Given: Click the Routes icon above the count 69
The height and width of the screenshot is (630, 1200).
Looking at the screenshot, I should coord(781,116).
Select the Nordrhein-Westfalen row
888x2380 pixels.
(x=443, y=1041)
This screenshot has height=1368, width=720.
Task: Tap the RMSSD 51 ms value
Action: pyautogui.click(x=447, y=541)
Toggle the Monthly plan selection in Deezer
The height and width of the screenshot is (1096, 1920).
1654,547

* TASK PROMPT
Give the listing again, exactly as it was written.

* RESULT
Given: Click the Routes icon above the count 69
The height and width of the screenshot is (630, 1200).
Looking at the screenshot, I should coord(781,116).
Select the Nordrhein-Westfalen row
888x2380 pixels.
(x=443, y=1041)
This screenshot has height=1368, width=720.
Task: Tap the RMSSD 51 ms value
Action: pyautogui.click(x=447, y=541)
Toggle the Monthly plan selection in Deezer
The height and width of the screenshot is (1096, 1920).
1654,547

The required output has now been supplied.